Heading: The Injury-in-Fact Requirement

Text: 11 Because we hold that Freedom Republicans is unable to satisfy the redressability and causation requirements of standing, we need not decide whether it makes out a judicially cognizable injury. Nonetheless, adequate examination of the causation and redressability questions requires that we at least identify the components of Freedom Republicans' alleged harm. Freedom Republicans contends that the current delegate-allocation scheme employed by the Republican Party dilutes its members' voting power at the Republican National Convention. Cf. Ripon Soc'y v. National Republican Party, 525 F.2d 567, 572 (D.C.Cir.1975) (en banc), cert. denied, 424 U.S. 933, 96 S.Ct. 1147, 47 L.Ed.2d 341 (1976). In Ripon Society, citizens of individual states that did not reap victory bonuses challenged the Republican Party's delegate-allocation scheme on the grounds that their states were insufficiently represented at the national convention. Drawing an analogy to the interest in representation in a state or national legislature, this court found the diminution in plaintiffs' voting power to be a sufficient injury to confer standing.

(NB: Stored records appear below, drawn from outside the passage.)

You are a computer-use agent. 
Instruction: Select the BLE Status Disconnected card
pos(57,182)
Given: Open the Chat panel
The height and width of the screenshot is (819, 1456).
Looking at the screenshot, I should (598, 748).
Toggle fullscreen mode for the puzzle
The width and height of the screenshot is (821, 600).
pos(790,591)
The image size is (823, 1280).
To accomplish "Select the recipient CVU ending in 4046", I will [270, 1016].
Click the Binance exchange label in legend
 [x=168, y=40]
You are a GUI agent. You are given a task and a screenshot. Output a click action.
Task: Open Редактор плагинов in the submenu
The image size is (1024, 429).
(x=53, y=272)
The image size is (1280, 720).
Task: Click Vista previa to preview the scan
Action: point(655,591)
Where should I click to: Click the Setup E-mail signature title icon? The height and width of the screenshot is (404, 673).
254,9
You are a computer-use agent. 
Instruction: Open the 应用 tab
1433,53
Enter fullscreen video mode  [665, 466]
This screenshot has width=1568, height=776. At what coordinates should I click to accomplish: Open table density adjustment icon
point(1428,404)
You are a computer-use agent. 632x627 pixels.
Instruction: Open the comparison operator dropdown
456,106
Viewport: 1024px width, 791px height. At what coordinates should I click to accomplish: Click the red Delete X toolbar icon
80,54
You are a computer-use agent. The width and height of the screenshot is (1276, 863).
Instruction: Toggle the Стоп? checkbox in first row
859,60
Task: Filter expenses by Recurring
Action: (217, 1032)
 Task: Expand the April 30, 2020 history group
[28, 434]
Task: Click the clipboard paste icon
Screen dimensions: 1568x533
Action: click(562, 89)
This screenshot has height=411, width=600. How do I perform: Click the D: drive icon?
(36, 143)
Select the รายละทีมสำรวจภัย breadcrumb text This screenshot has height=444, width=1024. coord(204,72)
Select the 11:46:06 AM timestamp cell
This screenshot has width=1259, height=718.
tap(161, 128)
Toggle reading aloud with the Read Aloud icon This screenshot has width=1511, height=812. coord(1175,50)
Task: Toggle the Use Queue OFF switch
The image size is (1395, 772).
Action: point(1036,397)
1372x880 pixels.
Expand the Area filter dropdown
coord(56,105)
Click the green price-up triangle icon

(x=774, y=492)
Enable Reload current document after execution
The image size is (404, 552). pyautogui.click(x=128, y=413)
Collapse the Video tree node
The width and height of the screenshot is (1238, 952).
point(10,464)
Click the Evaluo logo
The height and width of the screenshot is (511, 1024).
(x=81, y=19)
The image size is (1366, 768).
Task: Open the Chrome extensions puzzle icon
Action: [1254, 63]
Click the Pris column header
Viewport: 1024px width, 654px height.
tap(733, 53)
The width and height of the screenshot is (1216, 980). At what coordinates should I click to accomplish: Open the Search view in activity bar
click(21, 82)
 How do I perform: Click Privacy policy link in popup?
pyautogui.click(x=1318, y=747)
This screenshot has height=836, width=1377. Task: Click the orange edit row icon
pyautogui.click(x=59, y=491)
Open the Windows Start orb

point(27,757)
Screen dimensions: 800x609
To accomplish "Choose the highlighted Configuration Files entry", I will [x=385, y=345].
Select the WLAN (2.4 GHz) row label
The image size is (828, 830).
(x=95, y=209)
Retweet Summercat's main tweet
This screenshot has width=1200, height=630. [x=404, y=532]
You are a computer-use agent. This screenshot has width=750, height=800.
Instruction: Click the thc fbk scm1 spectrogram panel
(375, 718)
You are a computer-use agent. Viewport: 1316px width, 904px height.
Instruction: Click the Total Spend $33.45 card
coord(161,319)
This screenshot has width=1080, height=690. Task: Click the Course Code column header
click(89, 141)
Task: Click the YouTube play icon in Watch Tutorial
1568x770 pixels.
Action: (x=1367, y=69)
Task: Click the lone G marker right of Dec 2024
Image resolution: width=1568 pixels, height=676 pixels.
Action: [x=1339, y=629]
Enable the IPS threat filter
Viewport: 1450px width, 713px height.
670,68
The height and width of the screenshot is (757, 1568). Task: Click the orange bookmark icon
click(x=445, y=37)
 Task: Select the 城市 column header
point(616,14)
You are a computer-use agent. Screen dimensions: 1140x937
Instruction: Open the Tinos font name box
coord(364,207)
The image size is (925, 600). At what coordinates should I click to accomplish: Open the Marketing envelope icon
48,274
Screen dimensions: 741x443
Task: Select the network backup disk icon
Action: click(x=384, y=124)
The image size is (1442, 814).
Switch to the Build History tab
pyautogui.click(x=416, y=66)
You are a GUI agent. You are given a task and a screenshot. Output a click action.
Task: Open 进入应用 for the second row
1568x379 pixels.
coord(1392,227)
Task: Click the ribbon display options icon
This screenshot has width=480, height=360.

Although we do not decide the issue of injury in the instant case, we note that this case presents an alleged injury that is a step removed from Ripon Society. Here, a group representing minority members of the party challenges the same delegate-allocation scheme on the grounds that, given numerical disparities in minority populations across the nation, inadequate representation of certain states translates into inadequate representation of minority Republicans. 12 We view the auxiliaries claim as a facet of the basic discriminatory allocation charge, rather than as a distinct injury unto itself. The provision of racially-drawn, nonvoting auxiliaries, according to Freedom Republicans, fails to cure any injury that may stem from the underrepresentation of these minority groups in the ranks of delegates; the auxiliaries are part and parcel of the principal discrimination charge. See Freedom Republicans, TOWARD A PARTY OF EQUAL OPPORTUNITY (1991), reprinted in J.A. 29-92, at 35-36.